If you have questions about Action Research you may find the following publication helpful:

MacNaughton, G., & Hughes, P. (2010). Doing Action Research in Early Childhood. Open University Press.

What is action research?
What sorts of things can I research?
How do I start researching?
Who can I talk to about researching?
What can I read to help me begin and keep going with action research?
What problems might I face?

What is action research?
Action research is about researching with people to create and study change in and through the research process. In educational settings it can produce changed ways of doing things and changed ways of understanding why we do what we do. Good action research is about change. It:

  • shakes your faith in what you know and/or can do
  • makes you feel that you don't know it all
  • makes you question existing knowledge and practices
  • raises more questions than it answers
  • encourages you to keep exploring.

One South Australian teacher who was involved recently in action research put it this way:
I always thought that there was some magic formula, that when you hit the spot with the right process for teaching and learning that it would just work... that there was one way and that when I got it I would 'see the light' and think after so many years "I've finally got it". I've come to realise that that's never going to happen - it's a bit sad, but it won't... I no longer believe there is one method - for every child and every situation and every circumstance there's different methods... so you need to be able to draw from different methods and create something that works for you, and what works for you one year may not work for you the next... I used to think "it drives me nuts.
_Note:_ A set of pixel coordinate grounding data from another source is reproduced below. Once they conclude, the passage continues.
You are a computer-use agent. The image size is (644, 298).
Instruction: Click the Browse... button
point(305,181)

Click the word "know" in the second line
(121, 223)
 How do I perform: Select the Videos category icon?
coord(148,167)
We get something going and then we move onto something else", but that's a good thing because it means you're thinking about it and if you weren't being critically reflective then you'd never change, because you'd be stuck at one thing.
Preschool Director, Critical Teaching Project.
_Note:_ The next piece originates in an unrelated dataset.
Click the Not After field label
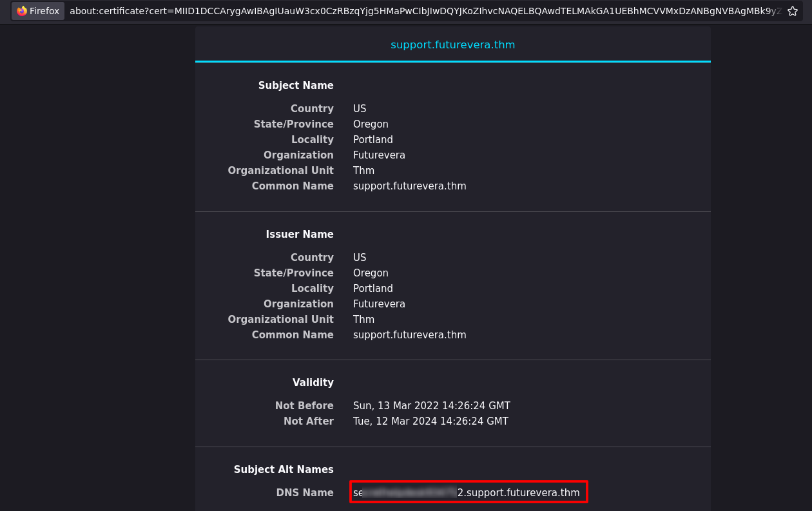 [x=308, y=421]
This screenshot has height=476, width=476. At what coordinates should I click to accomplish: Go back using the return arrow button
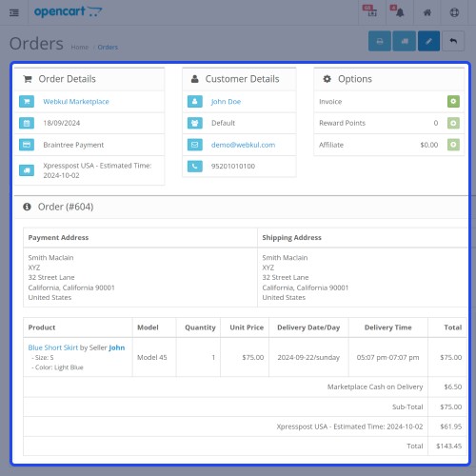click(453, 41)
Action research is about researching with people for change rather than researching about the here and now.

Carr and Kemmis (1986) identified three 'Minimal Requirements for Action Research' from their perspective. Action research must:

  • have social practice as its subject matter and see the subject matter as open to strategic action and capable of improvement
  • proceed systematically and self-critically through the action research processes of observing, planning, doing and reflecting (the action research cycle) in a deliberate way and ongoing way
  • involve those responsible for the practice and be based clearly on principles of collaboration.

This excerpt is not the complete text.